Then, during the 18th century, the meaning of generosity continued to evolve in directions denoting the more specific, contemporary meaning of munificence, open–handedness, and liberality in the giving of money and possessions to others. This more specific meaning came to dominate English usage by the 19th century. Over the last five centuries in the English speaking world, generosity developed from being primarily the description of an ascribed status pertaining to the elite nobility to being an achieved mark of admirable personal quality and action capable of being exercised in theory by any person who had learned virtue and noble character (Smith 2009).

In religion

In Buddhism, generosity is one of the Ten Perfections and is the antidote to the self-chosen poison called greed. Generosity is known as dāna in the Eastern religious scriptures.
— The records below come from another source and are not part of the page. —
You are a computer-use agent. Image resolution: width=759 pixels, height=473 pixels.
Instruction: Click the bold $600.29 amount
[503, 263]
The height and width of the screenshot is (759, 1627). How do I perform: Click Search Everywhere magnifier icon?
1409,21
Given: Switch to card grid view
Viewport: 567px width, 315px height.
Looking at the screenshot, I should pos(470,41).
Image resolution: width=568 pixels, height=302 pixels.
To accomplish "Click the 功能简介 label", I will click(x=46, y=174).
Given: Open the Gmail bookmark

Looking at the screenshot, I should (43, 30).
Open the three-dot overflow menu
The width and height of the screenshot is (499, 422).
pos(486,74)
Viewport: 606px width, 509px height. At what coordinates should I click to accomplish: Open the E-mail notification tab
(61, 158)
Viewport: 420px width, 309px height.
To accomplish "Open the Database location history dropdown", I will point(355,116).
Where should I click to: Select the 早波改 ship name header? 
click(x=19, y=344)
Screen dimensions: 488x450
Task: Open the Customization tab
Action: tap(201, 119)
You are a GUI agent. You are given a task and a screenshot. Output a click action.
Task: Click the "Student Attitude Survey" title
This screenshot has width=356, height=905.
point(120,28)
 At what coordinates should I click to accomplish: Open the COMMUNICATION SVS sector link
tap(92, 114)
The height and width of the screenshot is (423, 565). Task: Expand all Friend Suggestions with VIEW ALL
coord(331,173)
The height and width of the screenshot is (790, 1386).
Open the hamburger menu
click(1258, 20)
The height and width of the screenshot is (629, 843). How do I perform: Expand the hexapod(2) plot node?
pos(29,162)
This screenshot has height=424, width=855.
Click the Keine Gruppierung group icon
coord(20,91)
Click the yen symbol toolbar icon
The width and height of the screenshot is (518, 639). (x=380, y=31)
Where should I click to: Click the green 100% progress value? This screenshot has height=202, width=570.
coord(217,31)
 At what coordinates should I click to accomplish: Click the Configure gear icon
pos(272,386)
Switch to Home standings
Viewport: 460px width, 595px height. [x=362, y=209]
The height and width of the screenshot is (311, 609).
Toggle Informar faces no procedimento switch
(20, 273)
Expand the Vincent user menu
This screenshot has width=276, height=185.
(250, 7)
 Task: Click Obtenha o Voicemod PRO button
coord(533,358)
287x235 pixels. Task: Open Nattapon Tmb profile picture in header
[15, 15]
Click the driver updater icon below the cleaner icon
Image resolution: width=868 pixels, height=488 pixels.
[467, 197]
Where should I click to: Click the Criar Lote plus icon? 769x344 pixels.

In Islam, Quran states that whatever one gives away generously, with the intention of pleasing God, He will replace it. God knows what is in the hearts of men. Say: “Truly, my Lord enlarges the provision for whom He wills of His slaves, and also restricts it) for him, and whatsoever you spend of anything (in God’s Cause), He will replace it. And He is the Best of providers.” (Quran 34:39)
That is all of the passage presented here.